襄阳花生主要产区的黄曲霉菌株产毒量平均为137.1 µg/L，各个产区的菌株平均产AFT 的量和AFB1的量十分相近，说明襄阳产区土壤黄曲霉菌以产生毒性较强的B1型毒素为主，花生被黄曲霉毒素污染后产生的危害较大（表4）。但对比文献中其它地区黄曲霉菌株产毒力的数据，张初曙[10]的调查结果是长江流域菌株平均产毒量为1566µg/L、东南沿海为5836µg/L、黄河流域为5453µg/L、东北地区为1886µg/L，张杏等[16]调查的西南产区菌株平均产毒量范围为2135～6807.5 µg/L，襄阳花生主产区的黄曲霉菌株产毒量较低。张初曙[10]调查襄阳市襄州产区的土壤黄曲霉菌株产AFB1的量为147µg/L，本调查中相应结果为202.7 µg/L，因为取样地点覆盖面不同，襄州区面积2306平方公里，张初曙[5]调查时襄州区作为一个采样地在一公里范围内取样，本次取样是在襄州区4 个村镇的花生种植地，取样村镇覆盖面积的增加可能会导致样品中分离出高产毒菌的占比更大。

表4 襄阳花生主产区土壤黄曲霉菌株产毒能力Table 4 Ability of aflatoxin production by A.flavus in peanuts fields in Xiangyang

本研究发现，襄阳市花生代表性产区土壤中黄曲霉的分布数量显著高于我国南、北方花生主产区的平均水平，但其菌株的平均产毒能力却远低于全国其它地区。这表明在襄阳市独特的自然地理条件下，大量的不产毒菌和低产毒菌对高产毒菌的生长可能存在一种自然抑制机制[19]。襄阳市花生主要产区中襄州地区土壤中黄曲霉菌分布最多且产毒能力最强，因此在生产过程中应注意土壤的排水措施，并且通过施加生物菌肥等方式降低花生被土壤中黄曲霉菌侵染的几率，通过宜城产区不产毒菌和高产毒菌极显著的负相关性可以考虑投放不产毒黄曲霉素菌作为生防菌，与高产毒菌形成竞争生态位，从而降低花生黄曲霉毒素污染的风险[8]。

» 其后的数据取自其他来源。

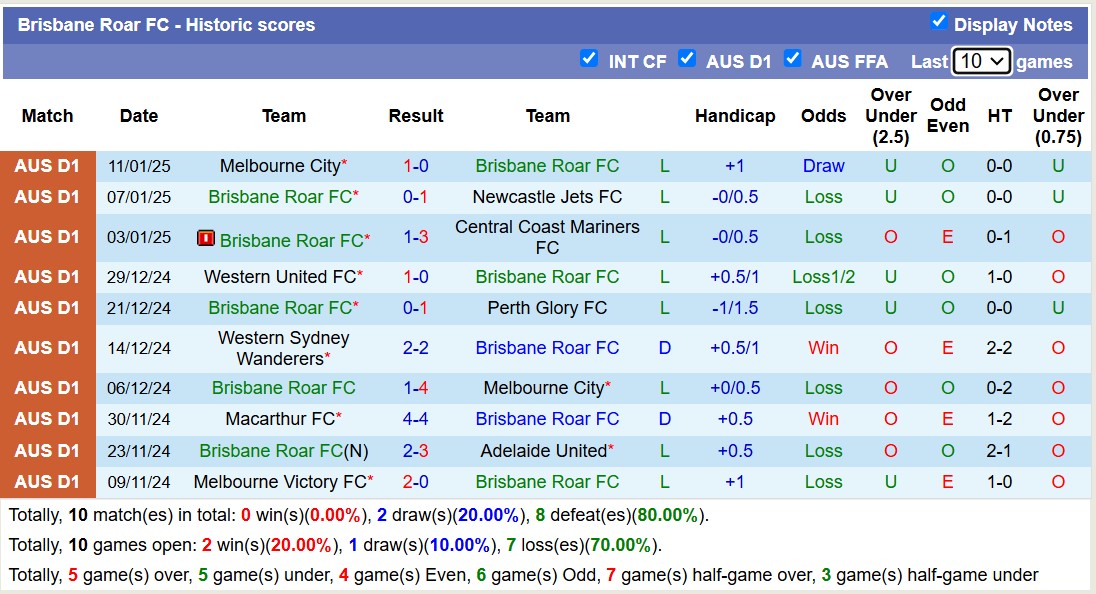Open the Central Coast Mariners FC link

547,238
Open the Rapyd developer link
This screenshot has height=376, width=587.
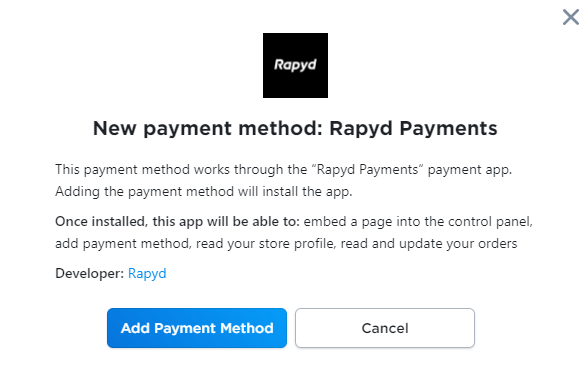point(147,273)
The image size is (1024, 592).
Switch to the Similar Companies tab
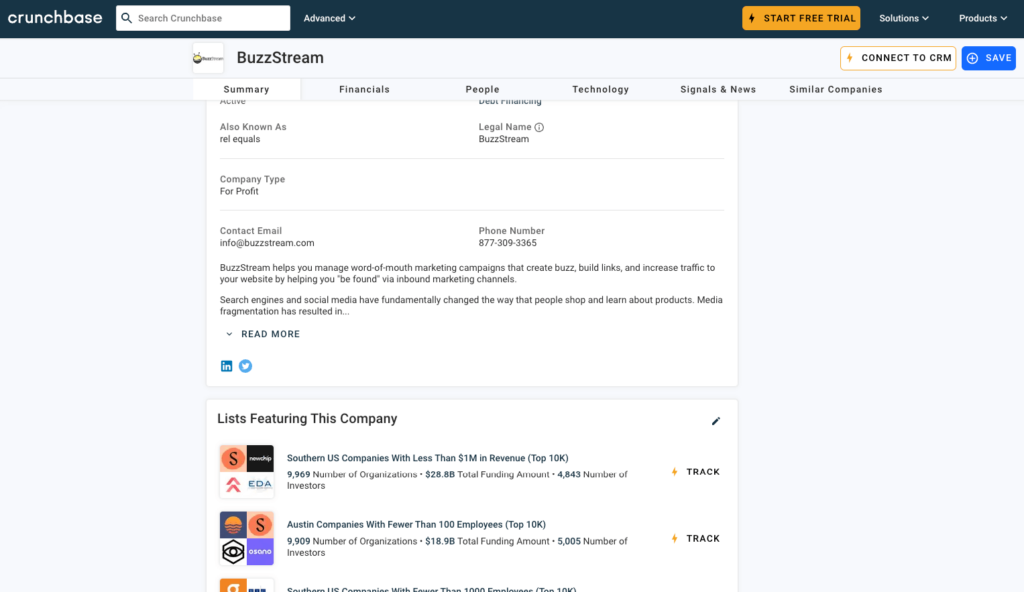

黄曲霉的田间污染被认为是花生黄曲霉菌侵染和产毒的重要源头，控制花生收获前土壤中黄曲霉菌的生长和产毒是降低花生黄曲霉毒素污染的重要途径。因此，摸清土壤中黄曲霉菌的分布情况和产毒力特征是开展襄阳花生黄曲霉污染产前防控的前提和基础。本研究下一步将继续探索襄阳花生产区土壤中黄曲霉菌群产毒力与土壤类型之间的关系，以及土壤黄曲霉菌群分布对花生产前、产后黄曲霉侵染风险之间的关系，为襄阳花生产区黄曲霉毒素污染预警和防控措施制定提供理论依据。